Dale, himself, was in the Air Force and was commended for his successes as an Air Force Firefighter.  He wants the servicemen to be cared for and he doesn’t appreciate the supposed groups soliciting funds on their behalf over the telephone.

“I got all sorts of people calling to ask for money for the servicemen, the police and the firefighters, but I know that only a little bit of the money goes to them,” Dale said. “A friend of mine advised that anyone who wants to give money should bring the money directly to the source.”

Dale has succumbed to the sensibility of dietary restrictions, like cutting out sugar. He loves grape leaves and tabbouleh, much in keeping with his Lebanese heritage.

His music developed because of his Lebanese heritage as well, as he was always interested in working with Egyptian and Arabic beats and tunes.  His famous Misirlou and his vast and legendary collection of surf songs was inspired by those familiar Middle Eastern sounds, only played at triple speed.  Back in the 60s, it wasn’t initially accepted — not because of the region of origin — but because of the guitar.

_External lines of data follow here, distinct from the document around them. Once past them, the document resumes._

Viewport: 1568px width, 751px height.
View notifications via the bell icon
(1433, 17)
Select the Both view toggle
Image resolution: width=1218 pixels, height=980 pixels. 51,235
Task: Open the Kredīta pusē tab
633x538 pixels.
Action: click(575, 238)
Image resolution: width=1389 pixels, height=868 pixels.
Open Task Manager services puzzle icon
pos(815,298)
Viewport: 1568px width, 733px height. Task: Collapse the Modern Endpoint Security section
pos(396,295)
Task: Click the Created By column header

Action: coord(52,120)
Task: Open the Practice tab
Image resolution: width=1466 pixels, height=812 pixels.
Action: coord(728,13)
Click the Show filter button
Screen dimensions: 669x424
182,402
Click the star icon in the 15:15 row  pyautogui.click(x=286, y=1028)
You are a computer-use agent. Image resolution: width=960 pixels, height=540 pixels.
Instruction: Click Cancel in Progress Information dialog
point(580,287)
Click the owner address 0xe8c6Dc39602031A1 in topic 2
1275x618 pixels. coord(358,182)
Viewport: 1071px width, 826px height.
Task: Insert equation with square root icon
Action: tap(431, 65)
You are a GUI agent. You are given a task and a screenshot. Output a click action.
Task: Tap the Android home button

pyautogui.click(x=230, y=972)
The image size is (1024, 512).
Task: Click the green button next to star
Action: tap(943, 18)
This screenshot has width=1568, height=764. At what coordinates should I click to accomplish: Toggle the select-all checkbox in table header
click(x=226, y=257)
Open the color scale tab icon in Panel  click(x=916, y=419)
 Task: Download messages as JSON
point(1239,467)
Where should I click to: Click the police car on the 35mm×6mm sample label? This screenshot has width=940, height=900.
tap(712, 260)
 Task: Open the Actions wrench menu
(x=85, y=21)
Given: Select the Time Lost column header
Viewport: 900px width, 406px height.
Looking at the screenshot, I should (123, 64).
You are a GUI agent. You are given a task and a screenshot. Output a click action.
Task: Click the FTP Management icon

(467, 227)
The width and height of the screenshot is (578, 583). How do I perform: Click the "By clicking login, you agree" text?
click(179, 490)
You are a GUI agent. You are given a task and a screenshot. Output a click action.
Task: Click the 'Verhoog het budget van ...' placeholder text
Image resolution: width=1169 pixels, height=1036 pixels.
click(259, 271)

“They called it devil music then,” Dale said. “Yes, that’s really true.”

The stories are well-documented that he and his father, who helped Dale book a gig at the Rendezvous Ballroom in Balboa, would only get a permit to play if the kids attending wore ties.  Dale’s dad grabbed a box of ties to hand out to the bare-footed surfer kids who wanted to attend the show, and history was made.

Dale had a strong relationship with Leo Fender who was like his second dad, Dale said and that friendship would last through the years.

His music survived the years, through the ups and downs, and while it has been debated that The British Invasion cut short the full potential growth of the surf sound, Dale was luckier than most musicians to get another shot at major fame.

Dale recalled the night when a young movie director came a knocking at his dressing room door. The director was Quentin Tarantino and he had something great in mind for Dale.

“He said, ‘I listened to your music and I want to create a masterpiece of a movie that complements the masterpiece of music you created.'”

The movie, of course was the 1994 feature film “Pulp Fiction.”  The film would breathe life into the careers of several of its participants besides Dale, most notably John Travolta, who had been fighting a stigma of typecasting from his more recent feature comedies.

“Quentin told me he had had doors slammed in his face,” Dale recalled. “And he was very humble.  And because he was humble, I took a liking to him.  He said, ‘I have John Travolta,’ and I said ‘OK, sure, go for it.'”

When the film was completed, Dale said, Tarantino sent a limo for Dale to come to a special screening.

“The success of the film gave Quentin the last laugh because everybody shut the doors on him,” Dale said. “And it gave Travolta the last laugh, and so on.”

But for us and for The King of the Surf Guitar, it’s easy to tell that despite it all, he’s laughing — and his laughs are far from his last.